A global vaccines group said Thursday it was working to buy shots to protect up to 2 million women and girls in poor countries from cervical cancer.
After a meeting in Bangladesh this week, the Global Alliance for Vaccines and Immunisation said women and girls in nine developing countries might be immunized against the human papillomavirus, or HPV, which causes cervical cancer, by 2015.
The group, also known as the GAVI Alliance, could not immediately name the countries likely to get the vaccines. It said buying the injections depends on whether it can negotiate a reasonable price from manufacturers and whether countries can prove they can actually deliver the shots.
At the meeting, GAVI also said it would consider investing in hundreds of millions of shots against the rubella virus, or German measles, which can be dangerous for pregnant women and children.
The GAVI Alliance includes the World Health Organization, UNICEF, the vaccine industry and the Bill & Melinda Gates Foundation, among others.
Nina Schwalbe, the alliance's managing director of policy and performance, said the HPV vaccine is critical to women and girls in developing countries because they often don't get cervical cancer screening or treatment.
"The vaccine is their only hope," she said.
The HPV vaccine normally sells for more than $300 in rich countries and includes three shots given over six months. Schwalbe said Merck, which makes an HPV vaccine, had offered to sell it to GAVI for $15 for the entire treatment. GAVI is also in talks with GlaxoSmithKline, which makes another licensed HPV vaccine.

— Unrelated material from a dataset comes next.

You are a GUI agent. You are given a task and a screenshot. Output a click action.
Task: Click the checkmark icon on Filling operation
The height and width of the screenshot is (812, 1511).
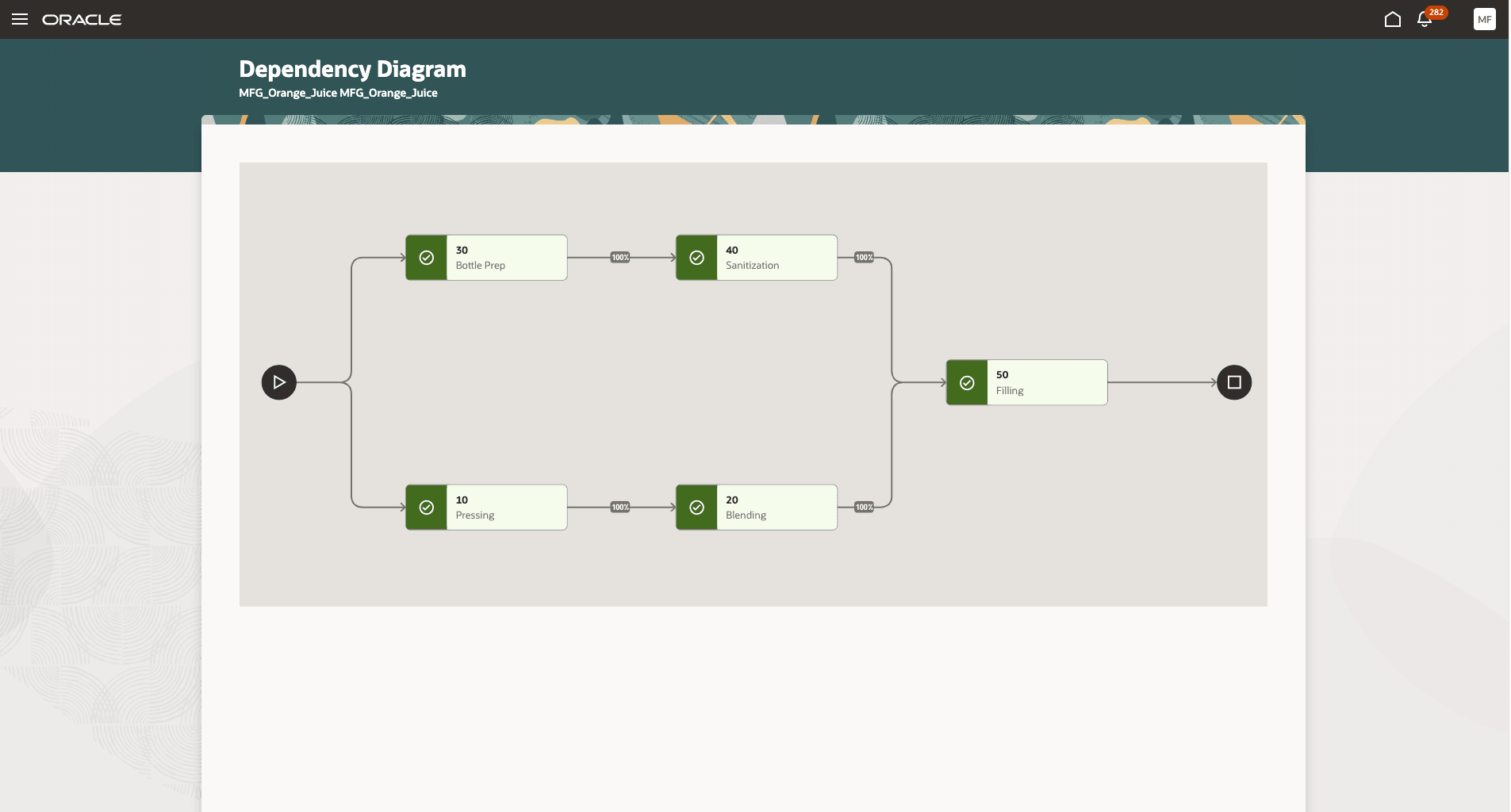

Daniel Berman, a vaccines expert at Doctors Without Borders, said GAVI's planned investment in the HPV vaccine was good news. But he worried GAVI might not do enough to ensure young women actually get immunized.
"In the past, there's been this imbalance at GAVI where they put too much (money) into vaccines and not enough into getting vaccines to kids," he said. "They're falling down on the delivery side."
A study published several years ago found dozens of poor countries inflated the figures for how many children got vaccinated against deadly diseases, allowing them to claim more money from international groups, including GAVI.
Dagfinn Hoybraten, chair of GAVI's board, said they would invest more into health systems if countries requested it. He said administering the HPV vaccine demanded special programs and that trials in Rwanda and Vietnam demonstrated it could work in poor countries. In the Rwanda trial, where the shots were given to girls aged 10-12 in schools, the compliance rate was more than 90 percent.
In comparison, the HPV vaccine has been a hard sell in the U.S., with only a third of adolescent girls getting all three doses of the shot by last year.
Hoybraten said the HPV vaccine would only be provided when countries ask for it. HPV causes about 275,000 cervical cancer deaths every year, of which 88 percent occur in poor countries.